Tasks and exercises ->
[A] According to the entry on Jafarabad Rural District, which village was the previous capital of the rural district?
[B] Decide whether each statement agrees with the entry on Jafarabad Rural District: (i) the rural district lies in Tehran province; (ii) its capital is the village of Jafarabad; (iii) its 2016 population exceeded 10,000.

Passage given ->
============================================================
- Jafarabad Rural District Location within Iran
- Coordinates: 34°49′N 50°38′E﻿ / ﻿34.817°N 50.633°E
- Country: Iran
- Province: Qom
- County: Jafarabad
- District: Central
- Established: 1987
- Capital: Jafarabad

Population (2016)
- • Total: 9,676
- Time zone: UTC+3:30 (IRST)

= Jafarabad Rural District =

Rural district in Qom province, Iran

Jafarabad Rural District (دهستان جعفرآباد) is in the Central District (Note: Formerly Jafarabad District of Qom County) of Jafarabad County, Qom province, Iran. Its capital is the village of Jafarabad. The previous capital of the rural district was the village of Gazeran, now the city of Jafariyeh.
============================================================
Provided data ->
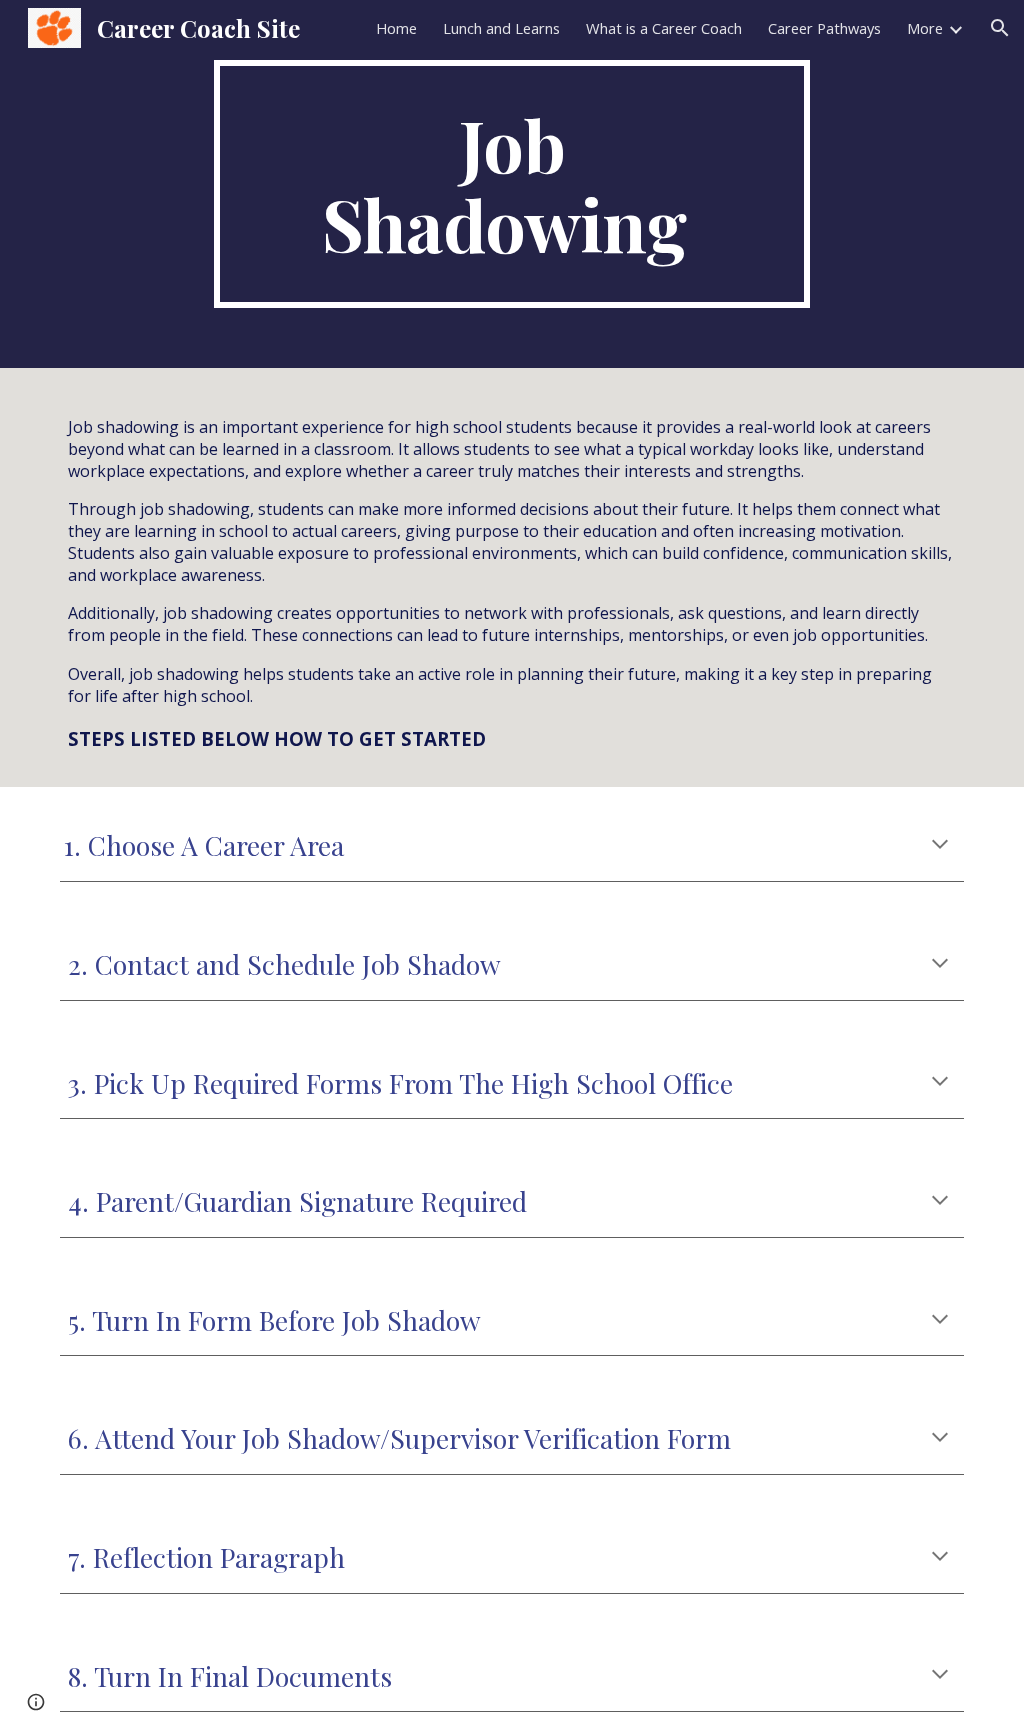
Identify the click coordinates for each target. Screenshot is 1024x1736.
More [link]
============================================================
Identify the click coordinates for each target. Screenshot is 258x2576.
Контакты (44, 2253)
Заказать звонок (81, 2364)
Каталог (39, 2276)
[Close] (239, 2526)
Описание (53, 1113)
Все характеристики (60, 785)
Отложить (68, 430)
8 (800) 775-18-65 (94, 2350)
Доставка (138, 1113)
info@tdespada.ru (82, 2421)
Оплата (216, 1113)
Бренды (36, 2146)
============================================================
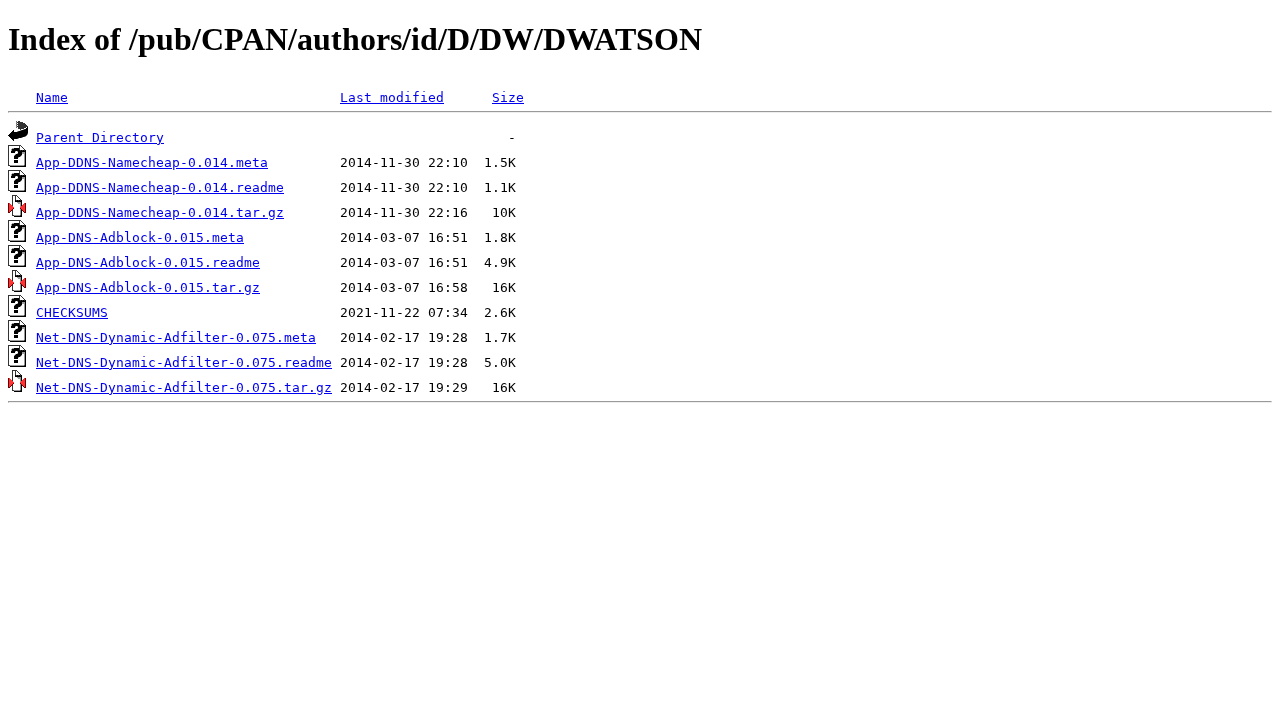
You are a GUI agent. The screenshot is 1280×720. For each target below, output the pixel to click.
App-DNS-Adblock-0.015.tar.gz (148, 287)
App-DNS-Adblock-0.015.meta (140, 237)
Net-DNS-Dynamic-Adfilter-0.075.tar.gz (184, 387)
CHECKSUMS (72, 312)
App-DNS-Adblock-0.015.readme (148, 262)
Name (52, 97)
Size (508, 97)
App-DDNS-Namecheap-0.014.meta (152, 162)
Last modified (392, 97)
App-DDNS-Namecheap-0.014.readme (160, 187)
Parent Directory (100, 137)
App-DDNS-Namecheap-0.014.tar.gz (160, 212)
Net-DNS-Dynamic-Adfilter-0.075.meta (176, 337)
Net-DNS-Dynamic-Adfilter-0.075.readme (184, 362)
============================================================
Set of answers ->
[A] The village of Gazeran, now the city of Jafariyeh.

[B]
(i) No: "Province: Qom"
(ii) Yes: "Its capital is the village of Jafarabad."
(iii) No: "Total: 9,676"